*** DATASET CONTENT ***
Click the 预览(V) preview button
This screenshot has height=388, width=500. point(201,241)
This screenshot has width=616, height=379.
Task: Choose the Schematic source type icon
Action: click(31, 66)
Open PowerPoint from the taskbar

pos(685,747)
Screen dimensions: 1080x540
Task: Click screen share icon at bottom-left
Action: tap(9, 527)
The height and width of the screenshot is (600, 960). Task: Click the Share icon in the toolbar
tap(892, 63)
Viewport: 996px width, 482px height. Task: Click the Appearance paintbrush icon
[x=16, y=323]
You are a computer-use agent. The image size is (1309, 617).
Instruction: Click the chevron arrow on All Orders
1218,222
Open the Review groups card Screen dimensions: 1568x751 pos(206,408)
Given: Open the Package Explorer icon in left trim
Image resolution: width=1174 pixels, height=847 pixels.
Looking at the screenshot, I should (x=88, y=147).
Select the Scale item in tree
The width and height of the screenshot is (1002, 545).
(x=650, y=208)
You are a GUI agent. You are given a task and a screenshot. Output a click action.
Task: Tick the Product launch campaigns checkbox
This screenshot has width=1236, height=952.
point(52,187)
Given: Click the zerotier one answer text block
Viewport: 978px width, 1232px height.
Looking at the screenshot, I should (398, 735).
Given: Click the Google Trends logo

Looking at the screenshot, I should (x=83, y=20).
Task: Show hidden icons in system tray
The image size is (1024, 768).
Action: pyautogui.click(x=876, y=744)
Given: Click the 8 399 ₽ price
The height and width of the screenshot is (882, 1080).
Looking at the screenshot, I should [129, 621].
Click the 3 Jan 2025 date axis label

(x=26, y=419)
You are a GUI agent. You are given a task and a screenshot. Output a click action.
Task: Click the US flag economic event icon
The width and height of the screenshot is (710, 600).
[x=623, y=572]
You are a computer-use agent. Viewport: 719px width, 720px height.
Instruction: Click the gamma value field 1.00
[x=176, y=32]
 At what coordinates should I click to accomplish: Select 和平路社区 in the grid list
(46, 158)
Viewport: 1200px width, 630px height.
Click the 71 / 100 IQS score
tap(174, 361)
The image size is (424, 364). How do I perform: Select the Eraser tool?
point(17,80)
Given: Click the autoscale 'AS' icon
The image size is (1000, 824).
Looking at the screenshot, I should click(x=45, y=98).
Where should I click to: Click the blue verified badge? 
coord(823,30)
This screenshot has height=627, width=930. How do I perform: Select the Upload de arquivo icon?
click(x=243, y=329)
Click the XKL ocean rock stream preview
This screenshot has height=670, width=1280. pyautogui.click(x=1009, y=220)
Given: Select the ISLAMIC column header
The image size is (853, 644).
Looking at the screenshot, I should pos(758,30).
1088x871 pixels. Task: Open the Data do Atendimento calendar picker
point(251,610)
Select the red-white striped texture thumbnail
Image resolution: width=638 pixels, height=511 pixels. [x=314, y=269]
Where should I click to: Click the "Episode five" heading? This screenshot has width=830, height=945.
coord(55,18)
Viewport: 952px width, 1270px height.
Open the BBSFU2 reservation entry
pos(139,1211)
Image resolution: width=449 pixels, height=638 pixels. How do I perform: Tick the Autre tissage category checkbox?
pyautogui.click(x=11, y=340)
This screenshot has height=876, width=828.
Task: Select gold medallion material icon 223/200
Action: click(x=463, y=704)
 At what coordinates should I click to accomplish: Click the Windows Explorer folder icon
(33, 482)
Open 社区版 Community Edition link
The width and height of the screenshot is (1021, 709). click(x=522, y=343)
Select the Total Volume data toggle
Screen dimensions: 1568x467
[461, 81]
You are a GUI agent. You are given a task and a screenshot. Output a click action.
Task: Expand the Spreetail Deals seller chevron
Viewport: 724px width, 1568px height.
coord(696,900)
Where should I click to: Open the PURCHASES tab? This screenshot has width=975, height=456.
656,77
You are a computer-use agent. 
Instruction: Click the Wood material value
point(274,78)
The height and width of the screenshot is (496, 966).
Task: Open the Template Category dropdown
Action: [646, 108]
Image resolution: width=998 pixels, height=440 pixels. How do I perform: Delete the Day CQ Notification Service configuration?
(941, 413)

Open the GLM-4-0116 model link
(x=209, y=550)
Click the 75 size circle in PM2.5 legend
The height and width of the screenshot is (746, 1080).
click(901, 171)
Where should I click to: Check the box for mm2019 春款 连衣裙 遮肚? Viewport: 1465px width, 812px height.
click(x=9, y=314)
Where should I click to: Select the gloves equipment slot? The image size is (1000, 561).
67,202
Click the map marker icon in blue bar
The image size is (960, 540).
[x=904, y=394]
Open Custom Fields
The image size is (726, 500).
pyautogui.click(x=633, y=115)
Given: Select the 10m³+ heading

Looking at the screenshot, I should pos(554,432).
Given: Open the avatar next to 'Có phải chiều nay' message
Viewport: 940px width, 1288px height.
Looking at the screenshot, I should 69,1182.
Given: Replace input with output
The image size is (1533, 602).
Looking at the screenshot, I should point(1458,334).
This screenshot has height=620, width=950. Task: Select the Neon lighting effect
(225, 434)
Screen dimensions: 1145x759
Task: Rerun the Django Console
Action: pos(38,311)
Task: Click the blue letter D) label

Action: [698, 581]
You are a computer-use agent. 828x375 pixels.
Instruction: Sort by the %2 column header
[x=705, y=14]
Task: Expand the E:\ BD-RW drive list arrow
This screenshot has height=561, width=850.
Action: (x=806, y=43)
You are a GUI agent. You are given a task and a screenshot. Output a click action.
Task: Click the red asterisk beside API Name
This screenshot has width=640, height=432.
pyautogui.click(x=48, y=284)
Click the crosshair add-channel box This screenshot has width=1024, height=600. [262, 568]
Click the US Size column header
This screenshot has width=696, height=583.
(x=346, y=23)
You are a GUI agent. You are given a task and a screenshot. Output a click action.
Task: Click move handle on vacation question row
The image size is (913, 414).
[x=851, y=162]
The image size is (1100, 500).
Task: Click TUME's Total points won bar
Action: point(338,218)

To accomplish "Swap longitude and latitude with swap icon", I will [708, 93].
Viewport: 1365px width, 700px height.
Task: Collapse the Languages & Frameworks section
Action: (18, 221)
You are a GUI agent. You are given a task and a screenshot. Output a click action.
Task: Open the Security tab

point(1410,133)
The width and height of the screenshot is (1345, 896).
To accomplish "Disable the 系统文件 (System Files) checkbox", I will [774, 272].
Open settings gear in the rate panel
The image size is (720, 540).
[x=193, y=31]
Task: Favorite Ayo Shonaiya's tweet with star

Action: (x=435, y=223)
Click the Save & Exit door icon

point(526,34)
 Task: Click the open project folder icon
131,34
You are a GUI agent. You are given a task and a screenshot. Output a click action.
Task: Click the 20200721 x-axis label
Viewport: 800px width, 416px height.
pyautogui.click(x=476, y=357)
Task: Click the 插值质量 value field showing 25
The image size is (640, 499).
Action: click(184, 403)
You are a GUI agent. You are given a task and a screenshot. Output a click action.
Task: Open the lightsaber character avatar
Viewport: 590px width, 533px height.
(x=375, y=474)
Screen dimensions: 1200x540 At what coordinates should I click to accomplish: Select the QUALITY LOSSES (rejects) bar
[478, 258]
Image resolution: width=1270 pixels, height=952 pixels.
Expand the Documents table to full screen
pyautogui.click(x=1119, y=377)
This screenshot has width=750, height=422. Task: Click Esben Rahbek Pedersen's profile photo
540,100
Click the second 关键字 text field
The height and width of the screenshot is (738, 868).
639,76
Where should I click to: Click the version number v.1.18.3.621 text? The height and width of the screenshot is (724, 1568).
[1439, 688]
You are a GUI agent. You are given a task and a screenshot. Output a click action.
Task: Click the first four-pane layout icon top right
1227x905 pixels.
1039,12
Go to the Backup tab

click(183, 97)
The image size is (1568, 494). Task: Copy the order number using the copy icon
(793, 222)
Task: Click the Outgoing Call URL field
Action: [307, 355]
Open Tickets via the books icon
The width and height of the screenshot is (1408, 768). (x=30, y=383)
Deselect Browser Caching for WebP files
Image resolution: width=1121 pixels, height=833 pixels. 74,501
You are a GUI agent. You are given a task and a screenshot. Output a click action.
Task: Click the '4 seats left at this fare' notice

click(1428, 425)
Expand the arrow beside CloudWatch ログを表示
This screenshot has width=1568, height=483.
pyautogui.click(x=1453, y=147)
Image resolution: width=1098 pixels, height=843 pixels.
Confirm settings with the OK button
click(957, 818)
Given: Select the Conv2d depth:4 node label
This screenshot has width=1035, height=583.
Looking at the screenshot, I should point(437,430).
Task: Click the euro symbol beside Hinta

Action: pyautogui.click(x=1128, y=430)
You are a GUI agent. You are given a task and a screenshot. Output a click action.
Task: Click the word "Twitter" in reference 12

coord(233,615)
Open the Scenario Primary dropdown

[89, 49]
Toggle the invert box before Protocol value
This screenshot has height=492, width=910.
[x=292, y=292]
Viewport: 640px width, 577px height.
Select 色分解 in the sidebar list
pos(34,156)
*** End of DATASET CONTENT ***
## [INSTRUCTIONS FOR THE TASK]
Only a number is needed here: how many lines of the data include the word "computer"?

## [REPLY TO THE TASK]
4